Notebook

Content under Creative Commons Attribution license CC-BY 4.0, code under MIT license (c)2014 L.A. Barba, C.D. Cooper, G.F. Forsyth.¶

Iterate This!¶

In Lesson 1 and Lesson 2 of this module we used the Jacobi method to iteratively solve for solutions to elliptic PDEs.

And it worked, so why are we still talking about it? Because it's slow. Very, very slow. It might not have seemed that way in the first two notebooks because our domains were quite tiny, but consider this: for a domain with $nx = ny = 128$, the Jacobi method will require more than 21000 iterations before the residual dips below $10^{-8}$.

Using one core of an Intel i7 1.9 GHz processor, that takes around 4.5 seconds. Now consider this: an incompressible Navier Stokes solver has to ensure that the pressure field is divergence-free at every timestep. One of the most common ways to ensure that the pressure field is divergence-free is to relax the pressure field using iterative methods!

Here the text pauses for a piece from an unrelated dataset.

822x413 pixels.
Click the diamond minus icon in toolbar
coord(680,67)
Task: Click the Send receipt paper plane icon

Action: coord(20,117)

In fact, the pressure condition is responsible for the majority of the computational expense of a Navier Stokes solver. And with the current set up, each timestep could require 4.5 seconds of CPU time just to satisfy the pressure constraints! We'll grow old and die before we ever get cavity flow working!

There has to be a better way. And, of course, there is. There are several!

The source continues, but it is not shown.